Real-time API performance monitoring with ES, Beat, Logstash and Grafana

APIs in Web and mobile applications are the rising trend today. One impact of this trend is that a huge amount of commerce today takes place through APIs. These APIs eventually add to your business value.

Well, API performance can directly affect a business, hurting brand image or cutting into revenue as customers struggle to complete their action. What if in your website, pages are taking too long to load. What if your mobile app is taking to long time to load data from server ? How will you know that your APIs are performing slower ? In worst case, It may happen that your server starts taking more and more time and one night at 2:00 a.m - It crashes! Users of the application will be not happy, loss of business to website or application owners..! Surely, It did not happened all of sudden at 2:00 a.m.

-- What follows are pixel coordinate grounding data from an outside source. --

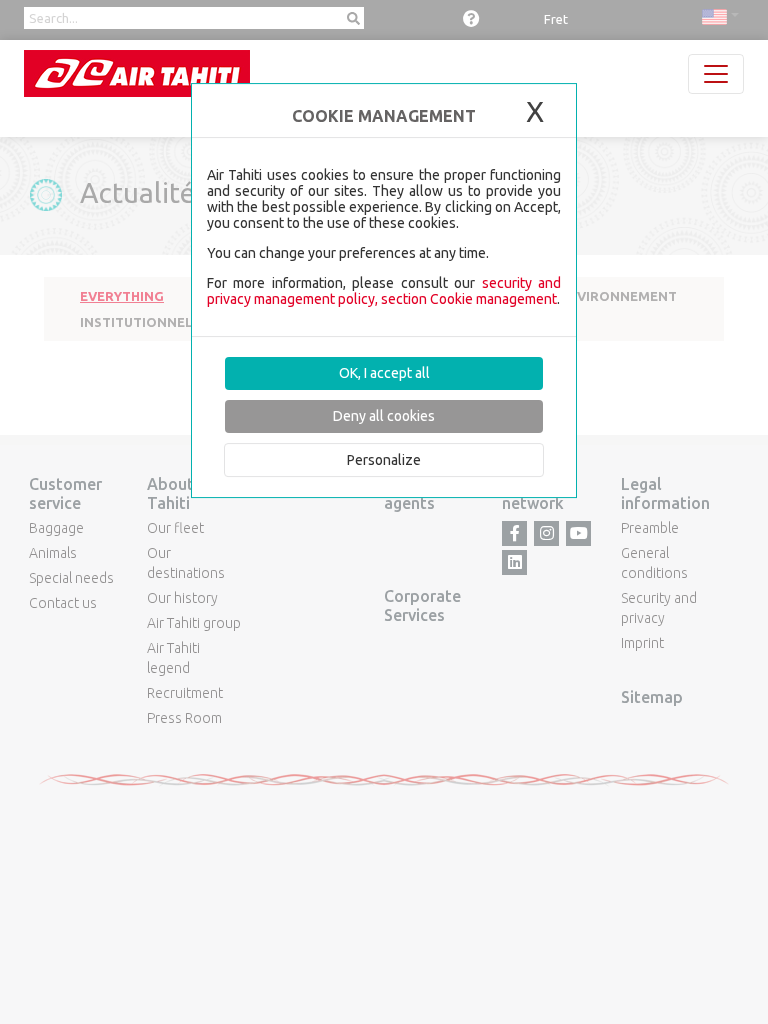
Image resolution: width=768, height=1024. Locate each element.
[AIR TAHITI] (137, 73)
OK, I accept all (384, 373)
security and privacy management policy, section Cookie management (384, 291)
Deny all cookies (384, 416)
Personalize (384, 460)
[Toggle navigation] (716, 74)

So, as APIs become more and more important, we are clearly going to need the some information to determine if all the APIs you are using or providing are working properly and how they performing ? That’s why, we as developer, manager or project stack owner, need to have API response time monitoring in place for live project. Doing this enables us to know how much time our APIs are taking to respond back to request. If it starts taking more time, then developers can figure it out and fix it before it leads to worst case.

I recently configured a real time API response time monitoring in one of our live projects at Aubergine solutions. In this post, I will be sharing the implementation plan along with configuration of each tool required.

First of all, your API server needs to have logs with response time in it. If you are using nginx, you need to make some changes in nginx.conf file define a new log format timed_combined which captures some additional data in your logs with response time:

log_format timed_combined '$remote_addr - $remote_user [$time_local] '
'"$request" $status $body_bytes_sent '
'"$http_referer" "$http_user_agent" '
'$request_time $upstream_response_time $pipe';

In my setup, I have django application running with nginx and uwsgi. I have used uwsgi log file which has following structure for log.

[pid: 2493|app: 0|req: 24480/48984] 127.0.0.1 () {36 vars in 516 bytes} [Sat May  6 04:50:43 2017] GET /api/users/2/ => generated 1710 bytes in 53 msecs (HTTP/1.1 200) 4 headers in 134 bytes (1 switches on core 0)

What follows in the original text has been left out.